Common sentiment is that "audience-first" is the correct approach:
Create content, gain attention, build something for your new audience, sell it, and celebrate your new found success.

But if you're starting from scratch today, is that your only path? 🧵👇
Audience-first: Build an audience before building a product.

Product-first: Build a product before building an audience.
But there's another option that can give you even better results:

Build both at the same time.
Here's the playbook:


1. Plan your first product.

2. Announce that you're building that product.

3. Build an audience around the idea of your product.

4. Work with your audience to refine your product.

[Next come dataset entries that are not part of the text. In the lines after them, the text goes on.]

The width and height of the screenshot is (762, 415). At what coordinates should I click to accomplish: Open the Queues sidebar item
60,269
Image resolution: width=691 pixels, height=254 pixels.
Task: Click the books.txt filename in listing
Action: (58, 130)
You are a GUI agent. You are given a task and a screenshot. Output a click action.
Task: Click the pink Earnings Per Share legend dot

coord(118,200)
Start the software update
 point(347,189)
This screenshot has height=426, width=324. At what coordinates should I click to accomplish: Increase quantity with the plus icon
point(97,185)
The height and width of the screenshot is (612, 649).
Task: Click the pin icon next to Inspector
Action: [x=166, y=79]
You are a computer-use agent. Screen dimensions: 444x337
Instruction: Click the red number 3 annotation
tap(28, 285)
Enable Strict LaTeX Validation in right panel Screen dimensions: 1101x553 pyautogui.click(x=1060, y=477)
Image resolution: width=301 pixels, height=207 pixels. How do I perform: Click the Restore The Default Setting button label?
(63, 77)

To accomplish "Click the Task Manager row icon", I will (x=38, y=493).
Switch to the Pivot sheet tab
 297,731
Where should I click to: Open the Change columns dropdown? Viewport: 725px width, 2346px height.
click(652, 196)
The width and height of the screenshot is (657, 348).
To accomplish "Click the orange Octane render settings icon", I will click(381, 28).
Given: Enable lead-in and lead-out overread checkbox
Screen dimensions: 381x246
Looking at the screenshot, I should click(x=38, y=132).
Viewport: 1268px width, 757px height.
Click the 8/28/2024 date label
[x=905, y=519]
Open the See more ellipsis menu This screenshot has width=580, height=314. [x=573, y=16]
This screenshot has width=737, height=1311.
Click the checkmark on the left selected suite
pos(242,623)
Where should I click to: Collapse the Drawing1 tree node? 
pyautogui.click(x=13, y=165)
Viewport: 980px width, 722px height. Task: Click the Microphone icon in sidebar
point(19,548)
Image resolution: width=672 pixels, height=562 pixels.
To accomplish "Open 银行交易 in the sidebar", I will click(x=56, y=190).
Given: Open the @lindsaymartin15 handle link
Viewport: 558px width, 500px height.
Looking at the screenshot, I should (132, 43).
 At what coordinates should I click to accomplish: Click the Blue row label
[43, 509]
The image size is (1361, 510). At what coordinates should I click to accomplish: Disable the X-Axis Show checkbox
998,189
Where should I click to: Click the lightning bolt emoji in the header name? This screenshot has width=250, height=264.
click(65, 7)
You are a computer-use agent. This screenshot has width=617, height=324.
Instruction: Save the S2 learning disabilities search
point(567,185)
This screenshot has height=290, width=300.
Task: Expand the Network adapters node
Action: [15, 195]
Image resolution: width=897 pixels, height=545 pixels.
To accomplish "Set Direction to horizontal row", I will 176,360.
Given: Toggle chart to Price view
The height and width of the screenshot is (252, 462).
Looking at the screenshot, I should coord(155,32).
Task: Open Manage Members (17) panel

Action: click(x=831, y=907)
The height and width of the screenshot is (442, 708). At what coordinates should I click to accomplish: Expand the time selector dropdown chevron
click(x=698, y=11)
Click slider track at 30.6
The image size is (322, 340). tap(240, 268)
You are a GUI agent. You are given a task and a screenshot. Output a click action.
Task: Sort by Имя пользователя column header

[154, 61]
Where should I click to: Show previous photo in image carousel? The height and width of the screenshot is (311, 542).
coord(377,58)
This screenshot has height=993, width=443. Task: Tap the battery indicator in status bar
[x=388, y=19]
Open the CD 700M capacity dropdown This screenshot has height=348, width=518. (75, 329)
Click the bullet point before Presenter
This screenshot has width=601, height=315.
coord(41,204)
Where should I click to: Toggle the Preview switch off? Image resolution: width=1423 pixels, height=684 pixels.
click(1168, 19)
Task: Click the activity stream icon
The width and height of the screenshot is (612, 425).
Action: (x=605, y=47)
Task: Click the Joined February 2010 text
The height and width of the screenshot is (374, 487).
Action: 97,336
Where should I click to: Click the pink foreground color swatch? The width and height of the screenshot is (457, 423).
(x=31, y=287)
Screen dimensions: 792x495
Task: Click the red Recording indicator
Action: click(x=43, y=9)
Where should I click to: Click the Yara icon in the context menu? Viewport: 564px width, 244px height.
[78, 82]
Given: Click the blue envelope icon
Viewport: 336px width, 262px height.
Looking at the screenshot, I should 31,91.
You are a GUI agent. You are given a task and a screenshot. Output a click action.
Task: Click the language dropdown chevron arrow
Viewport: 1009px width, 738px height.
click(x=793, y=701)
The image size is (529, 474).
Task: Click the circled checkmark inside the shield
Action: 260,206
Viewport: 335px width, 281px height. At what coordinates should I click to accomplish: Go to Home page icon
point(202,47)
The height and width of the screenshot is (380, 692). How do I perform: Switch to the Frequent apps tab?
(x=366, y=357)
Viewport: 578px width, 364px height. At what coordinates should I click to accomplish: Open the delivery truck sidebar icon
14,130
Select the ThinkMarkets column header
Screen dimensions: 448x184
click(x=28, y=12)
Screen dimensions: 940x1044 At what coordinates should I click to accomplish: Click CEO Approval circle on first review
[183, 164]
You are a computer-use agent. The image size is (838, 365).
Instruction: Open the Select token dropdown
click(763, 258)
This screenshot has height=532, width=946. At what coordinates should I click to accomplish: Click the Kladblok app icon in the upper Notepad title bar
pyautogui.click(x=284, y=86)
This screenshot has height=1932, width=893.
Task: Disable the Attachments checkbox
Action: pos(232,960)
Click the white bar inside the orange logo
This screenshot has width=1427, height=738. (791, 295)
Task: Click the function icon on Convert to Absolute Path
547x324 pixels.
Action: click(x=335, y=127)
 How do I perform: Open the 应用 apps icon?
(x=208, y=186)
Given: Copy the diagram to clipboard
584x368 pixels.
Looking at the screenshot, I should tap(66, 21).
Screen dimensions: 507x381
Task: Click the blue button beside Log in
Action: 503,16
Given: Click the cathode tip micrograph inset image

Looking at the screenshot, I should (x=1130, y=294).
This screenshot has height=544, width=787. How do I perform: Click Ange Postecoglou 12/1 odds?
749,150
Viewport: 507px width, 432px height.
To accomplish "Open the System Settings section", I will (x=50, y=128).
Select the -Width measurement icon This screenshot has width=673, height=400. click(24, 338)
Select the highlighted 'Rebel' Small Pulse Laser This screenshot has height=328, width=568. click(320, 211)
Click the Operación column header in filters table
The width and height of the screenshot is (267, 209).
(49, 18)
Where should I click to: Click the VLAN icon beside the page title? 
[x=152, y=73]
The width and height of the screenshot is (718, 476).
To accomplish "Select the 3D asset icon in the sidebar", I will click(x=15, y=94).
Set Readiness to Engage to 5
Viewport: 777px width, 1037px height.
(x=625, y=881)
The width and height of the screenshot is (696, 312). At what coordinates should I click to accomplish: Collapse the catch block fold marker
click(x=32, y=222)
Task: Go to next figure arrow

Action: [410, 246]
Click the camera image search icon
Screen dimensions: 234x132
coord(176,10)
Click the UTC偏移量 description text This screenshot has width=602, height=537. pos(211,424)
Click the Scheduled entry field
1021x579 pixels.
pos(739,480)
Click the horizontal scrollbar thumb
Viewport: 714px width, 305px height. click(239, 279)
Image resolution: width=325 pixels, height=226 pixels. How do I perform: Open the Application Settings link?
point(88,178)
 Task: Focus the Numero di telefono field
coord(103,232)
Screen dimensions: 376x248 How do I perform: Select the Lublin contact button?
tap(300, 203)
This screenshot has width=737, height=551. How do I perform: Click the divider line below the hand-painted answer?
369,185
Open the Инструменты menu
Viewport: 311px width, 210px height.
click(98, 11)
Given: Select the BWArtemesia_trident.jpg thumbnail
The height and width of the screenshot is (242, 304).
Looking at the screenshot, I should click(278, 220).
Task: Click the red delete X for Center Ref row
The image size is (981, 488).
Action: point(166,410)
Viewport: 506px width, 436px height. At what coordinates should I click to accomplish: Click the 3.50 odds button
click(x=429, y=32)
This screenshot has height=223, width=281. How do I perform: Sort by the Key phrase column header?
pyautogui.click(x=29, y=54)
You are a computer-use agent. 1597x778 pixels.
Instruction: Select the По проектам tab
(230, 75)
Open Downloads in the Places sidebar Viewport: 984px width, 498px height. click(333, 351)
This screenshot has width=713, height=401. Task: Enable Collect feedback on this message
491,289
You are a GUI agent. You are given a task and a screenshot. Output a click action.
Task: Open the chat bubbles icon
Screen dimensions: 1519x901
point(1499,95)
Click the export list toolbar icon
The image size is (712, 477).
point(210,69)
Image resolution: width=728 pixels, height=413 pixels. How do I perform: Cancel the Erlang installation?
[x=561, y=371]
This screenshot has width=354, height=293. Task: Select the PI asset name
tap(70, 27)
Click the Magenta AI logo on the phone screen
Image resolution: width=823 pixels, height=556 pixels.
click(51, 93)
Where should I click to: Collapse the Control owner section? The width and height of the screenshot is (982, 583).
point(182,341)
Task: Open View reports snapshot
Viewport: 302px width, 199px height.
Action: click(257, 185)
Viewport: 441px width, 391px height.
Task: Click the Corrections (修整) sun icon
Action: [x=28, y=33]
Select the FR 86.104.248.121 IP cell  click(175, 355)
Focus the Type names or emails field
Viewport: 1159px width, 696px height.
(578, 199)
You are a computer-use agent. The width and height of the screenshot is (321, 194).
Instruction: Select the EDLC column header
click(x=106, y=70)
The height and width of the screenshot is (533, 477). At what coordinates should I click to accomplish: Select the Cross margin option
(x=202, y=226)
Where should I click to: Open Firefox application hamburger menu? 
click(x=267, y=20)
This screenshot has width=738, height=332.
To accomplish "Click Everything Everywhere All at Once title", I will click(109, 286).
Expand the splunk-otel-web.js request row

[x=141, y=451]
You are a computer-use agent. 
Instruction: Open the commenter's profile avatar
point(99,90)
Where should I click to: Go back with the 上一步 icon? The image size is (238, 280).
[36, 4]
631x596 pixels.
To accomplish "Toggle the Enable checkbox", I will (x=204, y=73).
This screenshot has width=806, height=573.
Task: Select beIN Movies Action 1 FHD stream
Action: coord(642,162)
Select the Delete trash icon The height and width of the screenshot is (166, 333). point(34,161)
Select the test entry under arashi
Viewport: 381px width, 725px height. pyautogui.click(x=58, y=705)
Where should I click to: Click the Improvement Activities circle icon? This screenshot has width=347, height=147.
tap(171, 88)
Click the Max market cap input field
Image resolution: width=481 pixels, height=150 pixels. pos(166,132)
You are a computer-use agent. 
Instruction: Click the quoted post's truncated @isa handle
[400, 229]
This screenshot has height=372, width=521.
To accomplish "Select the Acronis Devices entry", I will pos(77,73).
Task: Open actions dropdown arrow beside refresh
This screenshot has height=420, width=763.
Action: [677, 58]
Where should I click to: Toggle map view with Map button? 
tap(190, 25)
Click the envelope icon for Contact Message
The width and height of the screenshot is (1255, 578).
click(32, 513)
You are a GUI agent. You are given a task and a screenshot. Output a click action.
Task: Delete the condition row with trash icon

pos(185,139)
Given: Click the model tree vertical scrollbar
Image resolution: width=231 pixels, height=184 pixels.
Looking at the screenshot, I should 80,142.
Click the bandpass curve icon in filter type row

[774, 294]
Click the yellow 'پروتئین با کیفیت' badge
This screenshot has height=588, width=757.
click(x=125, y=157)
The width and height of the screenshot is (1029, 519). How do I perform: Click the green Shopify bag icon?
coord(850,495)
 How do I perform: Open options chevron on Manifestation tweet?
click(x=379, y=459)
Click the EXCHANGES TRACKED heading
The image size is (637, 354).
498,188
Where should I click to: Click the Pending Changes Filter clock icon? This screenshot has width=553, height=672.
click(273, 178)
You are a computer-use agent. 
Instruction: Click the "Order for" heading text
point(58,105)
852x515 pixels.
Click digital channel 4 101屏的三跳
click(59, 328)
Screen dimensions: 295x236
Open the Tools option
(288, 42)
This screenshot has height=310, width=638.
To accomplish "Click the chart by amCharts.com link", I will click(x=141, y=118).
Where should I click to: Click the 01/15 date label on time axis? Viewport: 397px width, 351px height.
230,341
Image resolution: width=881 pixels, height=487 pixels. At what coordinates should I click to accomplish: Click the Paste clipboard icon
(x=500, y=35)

5. Launch your product to a much more targeted audience.
I'm not suggesting to build your product in a cave. That is the only wrong approach. Im suggesting that you can build a better audience with more intent if both you and your audience know where you're heading.

The difference is subtle.
There are 3 unique advantages to building at the same time that you don't get with a pure audience-first approach:

🏅 Establish credibility earlier.
🎯 Create focused content.
🔥 Build a primed audience.
🏅 Establish credibility earlier.

"I tweet about X" vs "I'm writing a book on X" establishes different levels of authority. Anyone can tweet about a topic, but fewer people create books or courses on it. Set yourself apart from the crowd.
🎯 Create focused content.

When you know where you're heading, you can create content with purpose from the start. Deciding what content to create simply becomes a matter of asking, "Will this appeal to the same person who will also want to buy my product later?" If not, pass.
🔥 Build a primed audience.

Anyone who subscribes or follows you now does so with the intent of learning more about your product. In the audience first product second approach, your audience might be larger, but it won't anywhere near as targeted.
Audience-first can work. Audience and product at the same time can also work. Product first is the only true wrong path.
You can follow @ryangum.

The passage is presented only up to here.